I’m T1D for more than 60 years, on a Tandem pump with Control IQ. Until lunchtime today everything DM-wise was OK. Ate a small normal lunch with the regular lunch bolus. In the last 5 hours my BG has gone from 130 to 330 for no known reason. Now i want get down with a shot of insulin with a pen. My question–if you were me, how many units? Control IQ has been dumping in insulin all afternoon and now because of IOB suggests 0.2 units. The other end of the scale assumes that because of a blockage, kink, air, etc. nothing has reached my body and I need 1.5 U. to get the BG down to 110. A compromise to get the BG down to around 180 would be 1.0 U. What would you do?
You could start with 1U
I would change your infusion set as a precaution.
(Edited out sick day rules)
What I would do is not relevant since this is your body you are going to be injecting. I have no idea how your body reacts to insulin, but hopefully you do.
You don’t mention what your Insulin Sensitivity Factor (aka Correction Factor) is, but you should know it since it is one of the settings that needed to be entered into your pump for it to work.
If it were me, I’d find my current Blood Glucose (BG), subtract the BG I want to reach and then divide the difference by my Correction Factor to get an idea what amount of insulin to bolus as a correction. No?
Before injecting I’d also take a look at how much Insulin On Board (IOB) the pump thought I still had. Whether or not I lowered the correction bolus amount would depend on how likely I thought it was that the insulin the pump delivered is ever going to effect or whether I thought my infusion site was bad and needed to be changed.
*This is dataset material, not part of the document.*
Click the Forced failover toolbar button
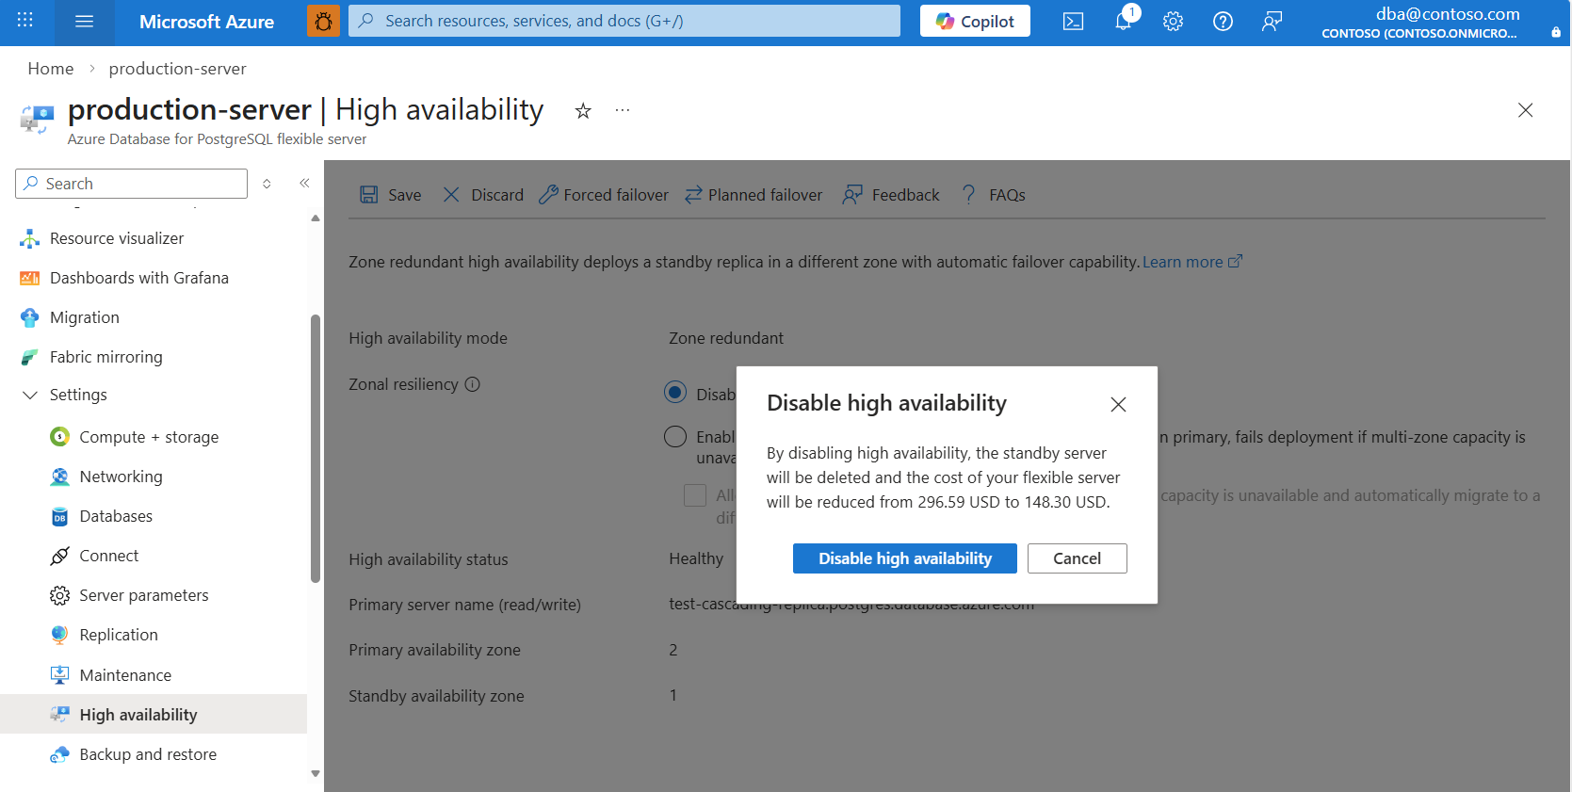 tap(604, 195)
This feels a little like a homework question with a bunch of confuzzling numbers but lacking the one number (correction factor) we would need to make a quantitative calculation.
My insulin sensitivity must be much less than yours because all of the 0.2-1.5U possibilities you mention would be way way too little for me.
All I can add is that with bg at 330 and rising for no known reason I’d be firmly in “rage bolus”.
This happens to me when my site stops absorbing. I think change ur site
I’ve experienced this a lot lately with tandem sites. I’m considering switching site brands with them to an angular tubing.
Hopefully you have already resolved. But I would first do a bg check rather than rely on cgm bg. Then do correction by injection, and test frequently if cgm is far off.
As you suggested, the pump iob may or may not be accurate, so have quick glucose available.
I find that there is no way I can rely on IOB information since the pump adds and subtracts insulin and, therefore, the different segments of insulin last different times. There were occasions where I thought there was a lot of IOB and manually corrected a certain amount just to find the IOB dropped down to almost nothing within seconds, way too soon to be a result of any insulin I injected. I do not rely on any information about IOB for my manual corrections. Very frustrating.